### DIRECTIONS FOR THIS TASK
Only the lines below between the ones containing "登录 (23, 2490)" and "抖音 (157, 105)", inclusive, are to be reproduced, each exactly as it stands.

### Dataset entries
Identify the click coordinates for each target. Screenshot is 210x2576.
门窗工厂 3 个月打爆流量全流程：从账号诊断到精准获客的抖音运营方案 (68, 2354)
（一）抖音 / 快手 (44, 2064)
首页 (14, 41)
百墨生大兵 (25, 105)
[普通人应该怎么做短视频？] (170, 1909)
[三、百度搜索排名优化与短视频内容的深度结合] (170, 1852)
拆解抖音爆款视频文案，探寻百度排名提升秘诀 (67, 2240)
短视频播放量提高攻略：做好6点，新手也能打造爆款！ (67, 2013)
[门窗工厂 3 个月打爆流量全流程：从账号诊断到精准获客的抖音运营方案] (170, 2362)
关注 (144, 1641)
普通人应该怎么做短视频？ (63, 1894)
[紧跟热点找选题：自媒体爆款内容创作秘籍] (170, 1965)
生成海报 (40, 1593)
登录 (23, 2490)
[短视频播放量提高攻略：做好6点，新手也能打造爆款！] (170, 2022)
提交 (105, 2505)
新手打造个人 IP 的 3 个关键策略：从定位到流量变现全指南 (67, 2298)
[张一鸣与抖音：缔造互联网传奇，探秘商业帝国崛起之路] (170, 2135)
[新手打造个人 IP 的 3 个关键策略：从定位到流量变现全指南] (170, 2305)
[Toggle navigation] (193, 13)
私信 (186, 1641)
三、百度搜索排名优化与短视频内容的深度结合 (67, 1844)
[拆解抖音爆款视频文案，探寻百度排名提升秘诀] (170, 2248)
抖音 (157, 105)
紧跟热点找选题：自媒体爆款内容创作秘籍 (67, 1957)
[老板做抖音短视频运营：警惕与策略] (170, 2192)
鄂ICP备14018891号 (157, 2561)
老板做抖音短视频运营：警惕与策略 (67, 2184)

--

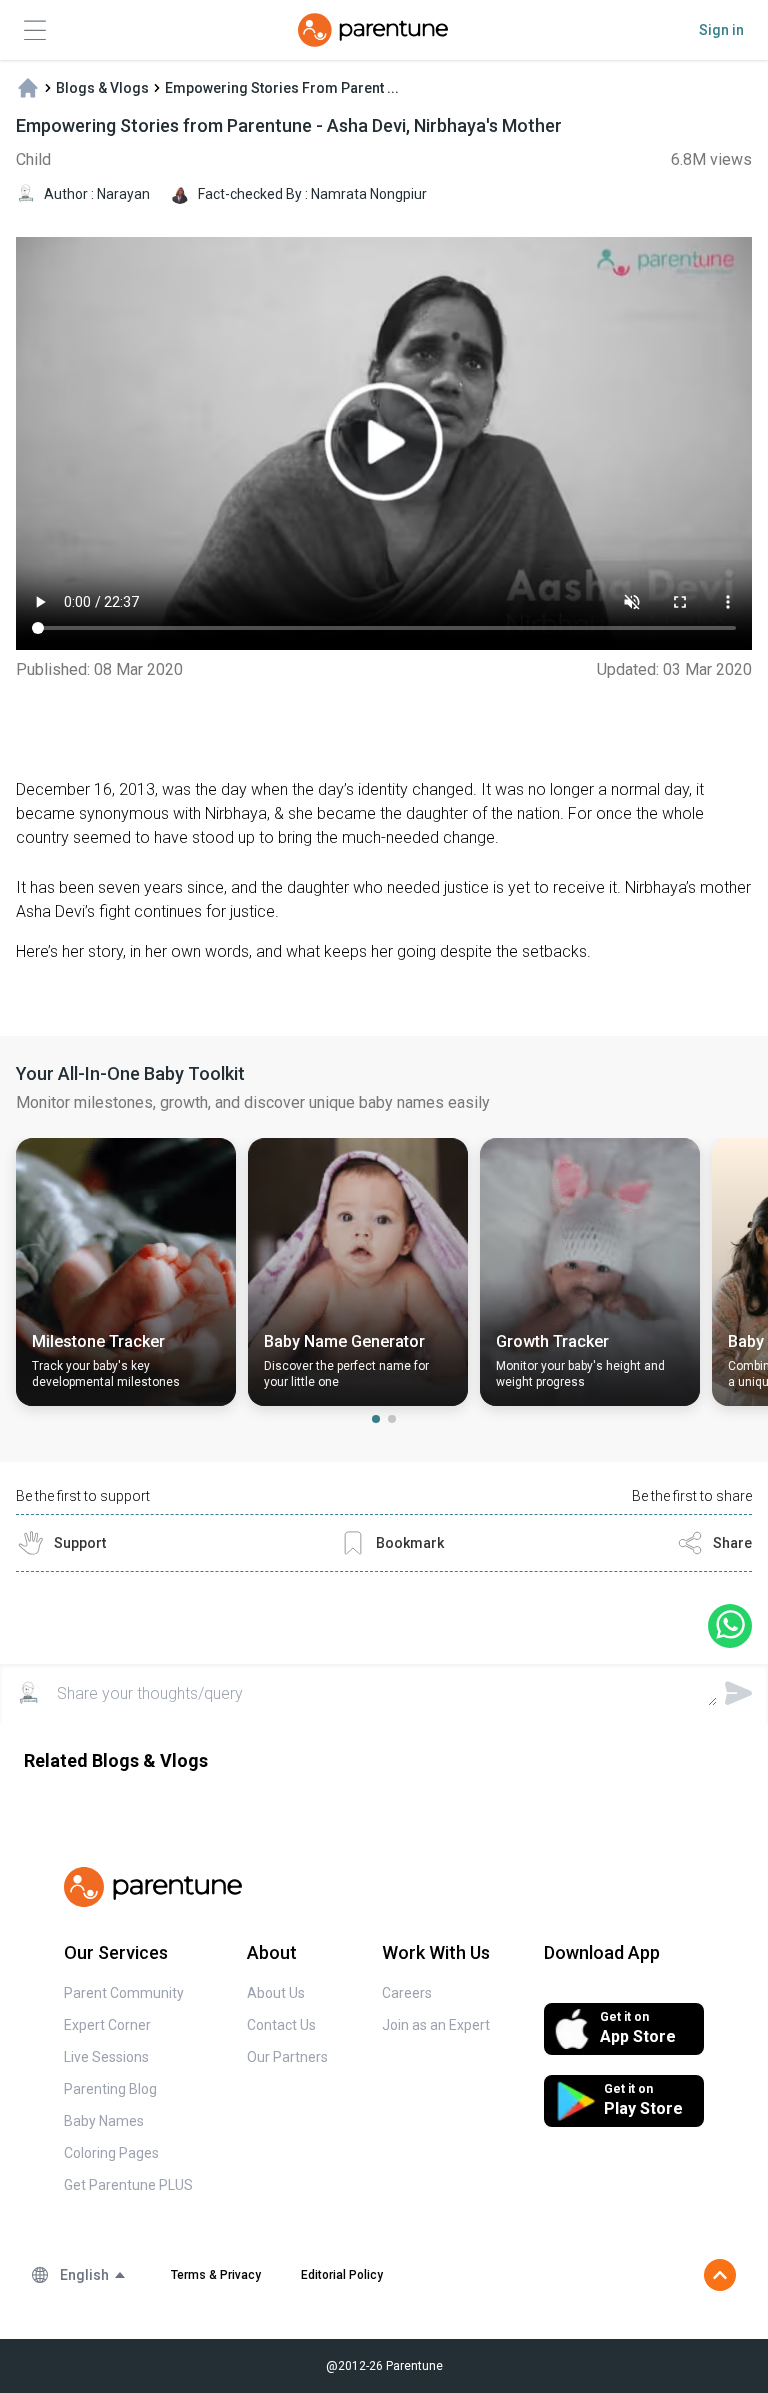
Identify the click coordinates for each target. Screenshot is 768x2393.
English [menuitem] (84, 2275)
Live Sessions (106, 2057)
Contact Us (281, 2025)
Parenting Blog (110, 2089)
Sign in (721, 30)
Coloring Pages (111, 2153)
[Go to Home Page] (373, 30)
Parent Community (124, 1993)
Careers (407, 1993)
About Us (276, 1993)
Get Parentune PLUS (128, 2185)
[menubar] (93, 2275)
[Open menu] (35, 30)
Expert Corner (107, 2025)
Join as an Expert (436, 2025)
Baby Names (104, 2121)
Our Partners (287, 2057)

--

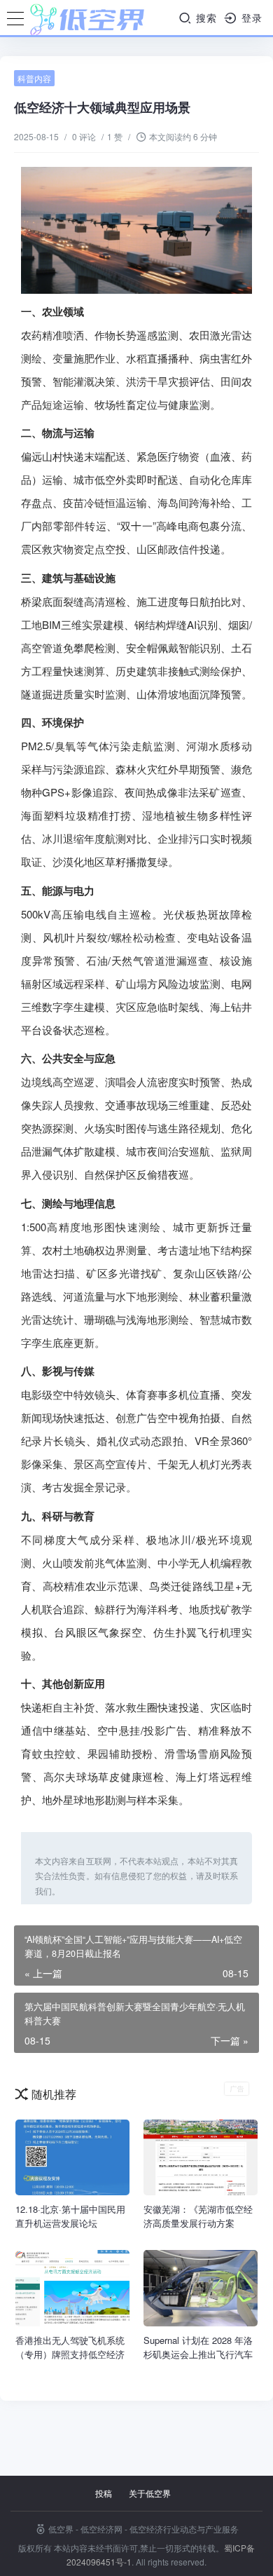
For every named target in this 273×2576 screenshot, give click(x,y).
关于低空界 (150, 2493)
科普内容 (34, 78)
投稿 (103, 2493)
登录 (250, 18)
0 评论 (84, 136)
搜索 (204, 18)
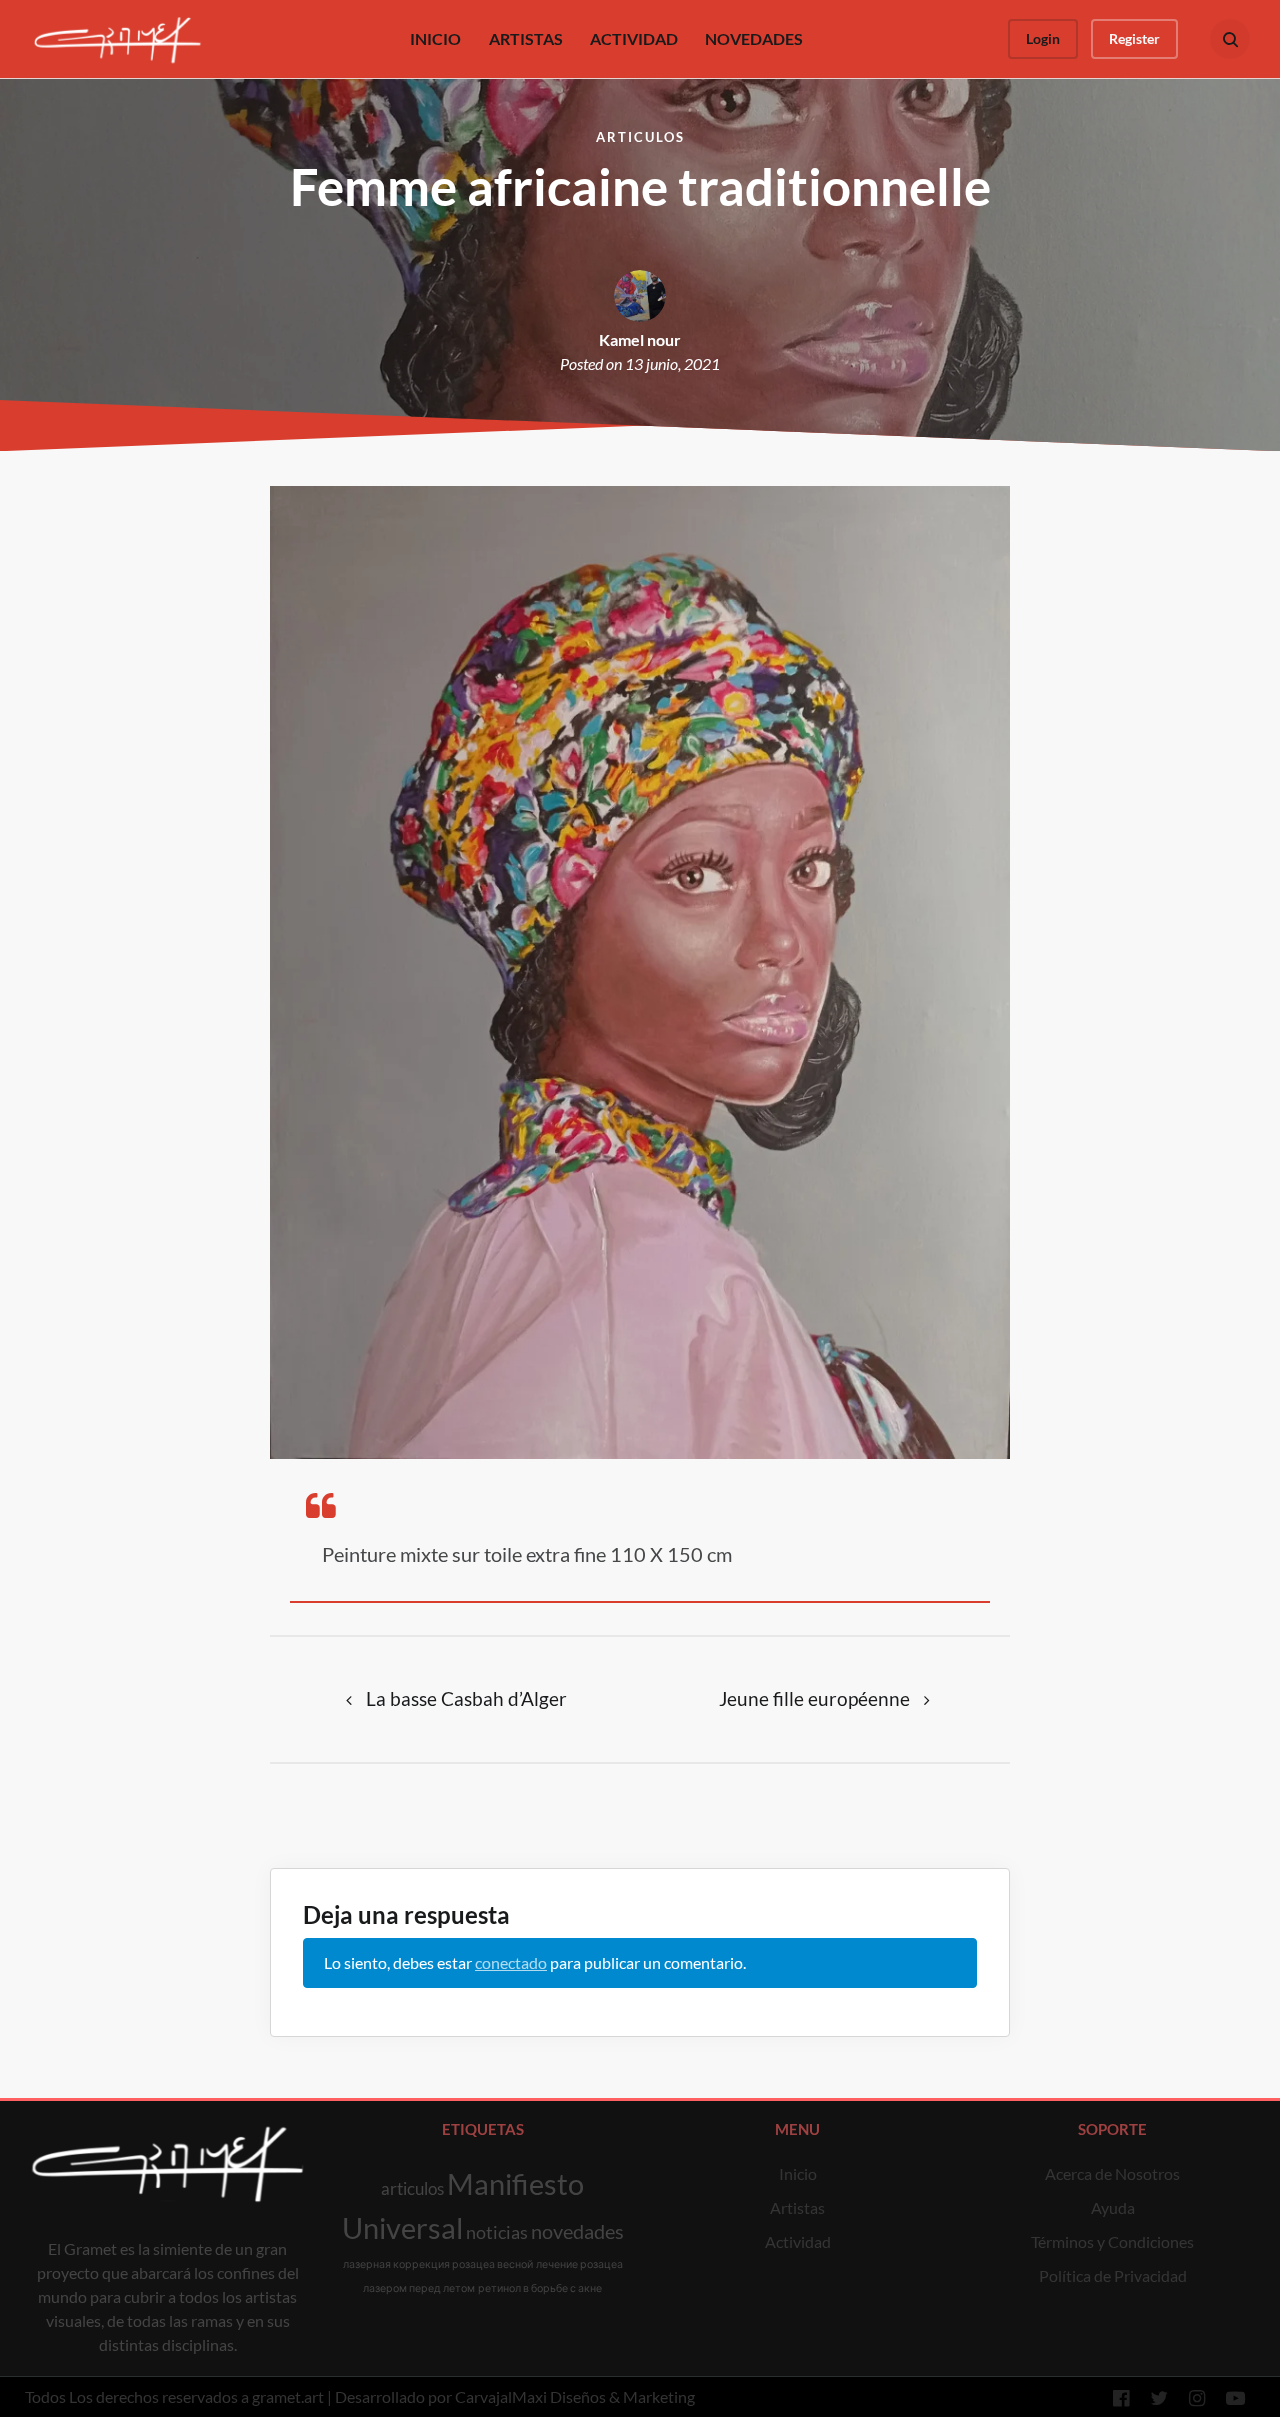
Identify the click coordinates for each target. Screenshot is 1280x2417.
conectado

### OUTPUT OF THE EXERCISE
登录 (23, 2490)
[短视频播放量提高攻略：做好6点，新手也能打造爆款！] (170, 2022)
提交 (105, 2505)
新手打造个人 IP 的 3 个关键策略：从定位到流量变现全指南 (67, 2298)
[张一鸣与抖音：缔造互联网传奇，探秘商业帝国崛起之路] (170, 2135)
[新手打造个人 IP 的 3 个关键策略：从定位到流量变现全指南] (170, 2305)
[Toggle navigation] (193, 13)
私信 (186, 1641)
三、百度搜索排名优化与短视频内容的深度结合 (67, 1844)
[拆解抖音爆款视频文案，探寻百度排名提升秘诀] (170, 2248)
抖音 (157, 105)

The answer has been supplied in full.